**QUOTED PASSAGE:**
※ ※ ※

Little-known Microsoft Edge feature is inadvertently sending info on the sites you visit...

nanoguy

Posts: 1,355   +27
Staff member
Why it matters: Microsoft is regularly adding more features to the Edge web browser, but sometimes it isn't testing them properly before rolling them out to users. This can have serious privacy implications such as leaking your browsing history for a bit of added functionality that you've likely never heard about or used.

Microsoft's Edge browser may not be as widely-used as Google Chrome, but it is the second most popular desktop browser. This is the result of the company pushing it onto Windows users in every way possible over the years, including pestering Chrome users with pop-ups and making it harder to set a different browser as the default.

Edge does offer some nifty features that make it enjoyable to use, from power-saving features for laptops and 2-in-1s to blocking video auto-play and, my personal favorite, vertical tabs. The Redmond giant promotes it as the same Chrome technology but with more flair and the "added trust of Microsoft," but it turns out the latter feature is questionable at best.

The harsh reality is that most browsers phone home, and sometimes they don't even do that by design but rather due to a bug or misconfiguration. A privacy-conscious Redditor found that a little-known feature in Microsoft Edge that allows you to follow certain content creators via a button in the address bar is also a privacy nightmare in its current implementation.

※ ※ ※

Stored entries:
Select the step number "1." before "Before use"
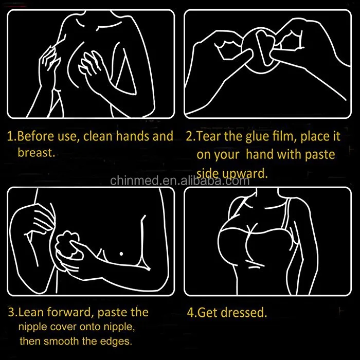[11, 137]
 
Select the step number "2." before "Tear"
[190, 137]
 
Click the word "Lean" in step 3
[34, 312]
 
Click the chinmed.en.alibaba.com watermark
[180, 181]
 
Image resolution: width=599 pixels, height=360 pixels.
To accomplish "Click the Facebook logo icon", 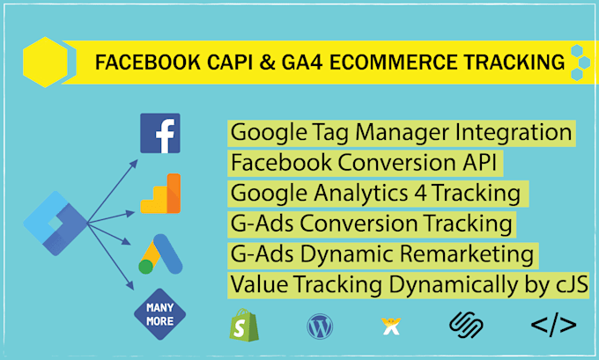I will (x=160, y=134).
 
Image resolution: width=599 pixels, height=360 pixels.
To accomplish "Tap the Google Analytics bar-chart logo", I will (x=160, y=194).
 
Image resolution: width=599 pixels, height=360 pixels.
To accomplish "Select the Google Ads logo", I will (x=159, y=254).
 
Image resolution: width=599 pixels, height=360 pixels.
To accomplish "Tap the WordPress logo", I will (x=320, y=327).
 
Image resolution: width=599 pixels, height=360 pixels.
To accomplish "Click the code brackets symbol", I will (x=552, y=326).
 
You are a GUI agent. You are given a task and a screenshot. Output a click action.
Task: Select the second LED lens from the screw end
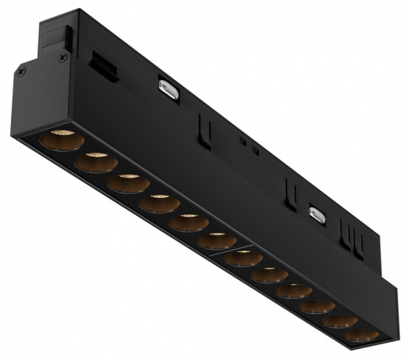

※ ※ ※

**GIVEN TASK:** Write out the Microsoft Edge article word for word, from "Posts: 1,355   +27" to "as the default.".

**OUTPUT OF THE TASK:**
Posts: 1,355   +27
Staff member
Why it matters: Microsoft is regularly adding more features to the Edge web browser, but sometimes it isn't testing them properly before rolling them out to users. This can have serious privacy implications such as leaking your browsing history for a bit of added functionality that you've likely never heard about or used.

Microsoft's Edge browser may not be as widely-used as Google Chrome, but it is the second most popular desktop browser. This is the result of the company pushing it onto Windows users in every way possible over the years, including pestering Chrome users with pop-ups and making it harder to set a different browser as the default.